3 Security Tips to Protect Employees When Vigilance is Reduced

Even with all of the potential cybersecurity threats that correspond with remote work, there are steps that companies can take to protect their employees regardless of where they are or how they are using their devices.

  1. Make it as easy and convenient as possible for employees to connect to VPN

If users are connected to the network, policies from network security devices will be enforced. Conversely, if VPNs are overloaded and make it cumbersome to access applications and data, there’s a higher likelihood that users will try to accomplish their work without connecting. In that scenario, administrators lose visibility and control. Sometimes the solution can be as simple as increasing the capacity of the VPN concentrator or adding more or higher-bandwidth network circuits. However, VPNs are not without their drawbacks. For one, they rely on voluntary action on the part of employees. In addition, they typically provide access to an entire network segment, which is often more than necessary for an employee to complete their job duties. This may needlessly make sensitive information available for view or download.
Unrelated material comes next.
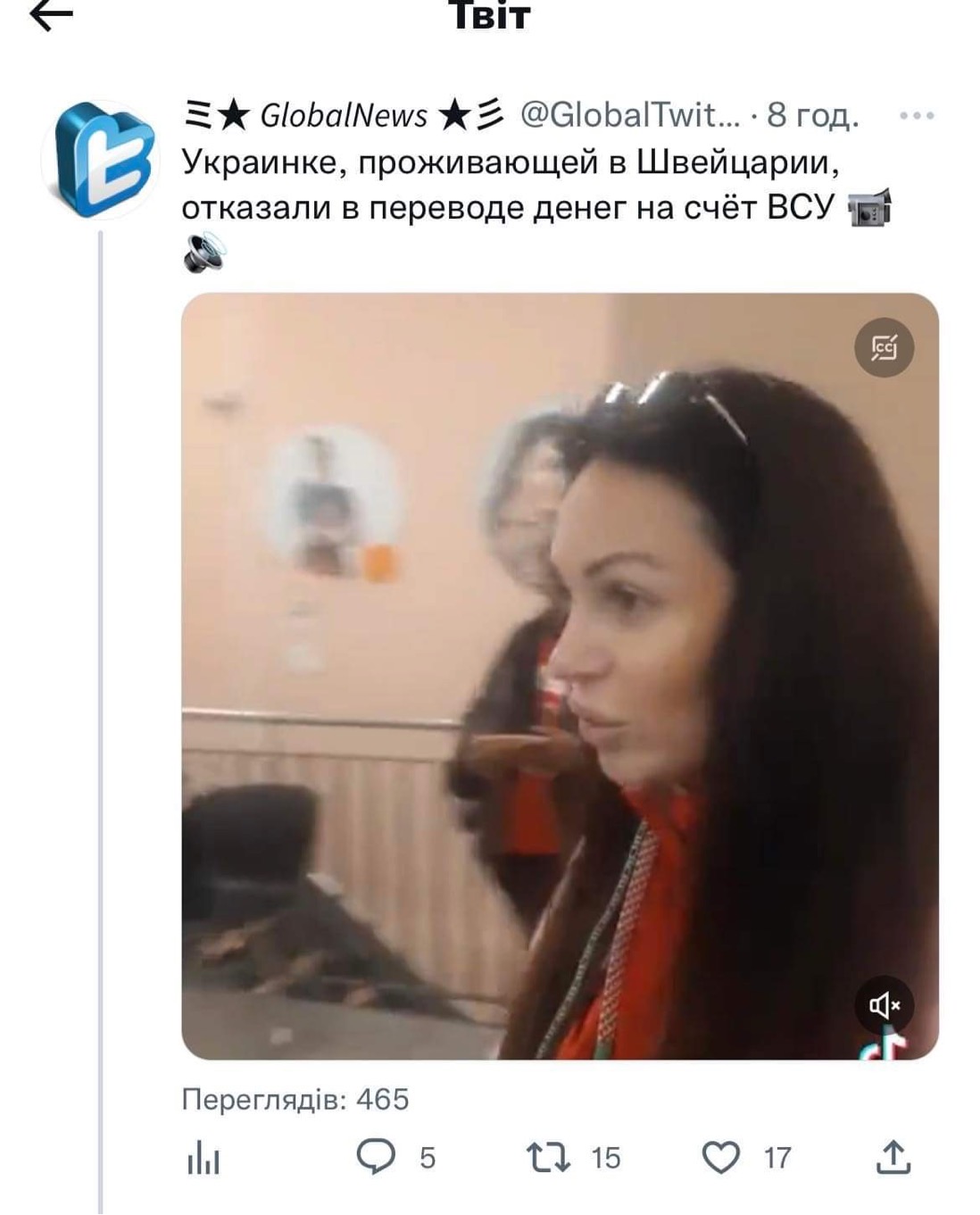The height and width of the screenshot is (1215, 980).
Task: Open the three-dot tweet options menu
Action: pyautogui.click(x=917, y=116)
For these reasons, some businesses are evaluating alternative cloud-based remote access solutions to provide more granular control and scalability.


  1. Consider implementing a zero-trust network access (ZTNA) solution

Most professionals in the cybersecurity industry are familiar with the principle of least privilege. This concept states that users should only be given access to what is required to complete their job duties. It should be extended to include permissions given to remote workers and third-party contractors. Zero trust network access solutions allow administrators to provide access to specific applications by role or by user. This can be applied to applications hosted within the data center or in the cloud. Not only does this solution help reduce the risk of data exfiltration but also makes it less likely that a compromised device will spread malware laterally throughout the network. With cloud-based ZTNA, businesses can quickly scale as their requirements change and offers significant performance improvements over many legacy VPNs.
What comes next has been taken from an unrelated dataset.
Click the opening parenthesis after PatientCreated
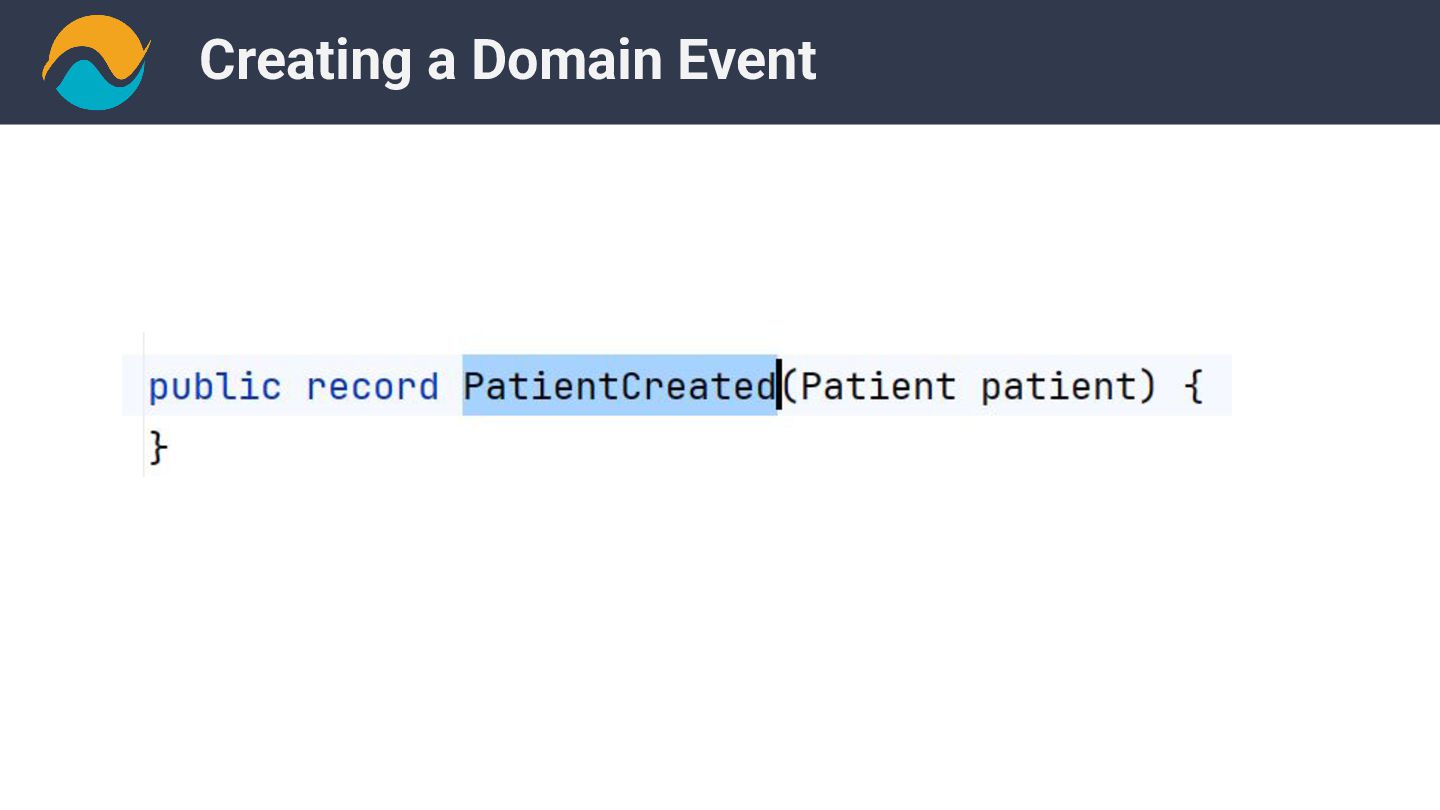1440x810 pixels. click(790, 386)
  1. Apply unified security policies across on-site and remote users

The Internet has become a vital tool in how workers access information and perform their job duties. Whether it be conducting research, placing orders, or marketing through social media, access to the web is indispensable. And while the Internet is packed full of useful information and utility, it is also the platform for transmitting countless types of malware including viruses, worms, keyloggers, and ransomware.

This risk is amplified with the number of employees working from home and BYOD policies. They may be accessing sensitive information with their personal devices. Employees or even their family members could be using their company owned devices for purposes completely unrelated to work, including the holiday shopping we referenced earlier. And when they are doing this without being connected to VPN, they are bypassing the perimeter security controls that would have been enforced at the data center. Their devices could become compromised and then expose the corporate network to the malware on those devices the next time they come on-site or connect through VPN.

Endpoint security is an essential tool in protecting remote employees from malware, but a cloud-based secure web gateway can offer an additional layer of security as employees are browsing the internet. This technology allows administrators to enforce security and acceptable use policies across users, by restricting what sites they can access. Some secure web gateway solutions also offer additional capabilities including data loss prevention (DLP) and cloud-access security broker (CASB) functions or even sandboxing to help protect against zero-day threats.

Against this backdrop of increased cyber-risk while employees work remotely and prepare for the holidays, organizations that are agile and come up with new policies, processes, and technical solutions will be better positioned to succeed at providing the connectivity and cybersecurity needed for a distributed workforce.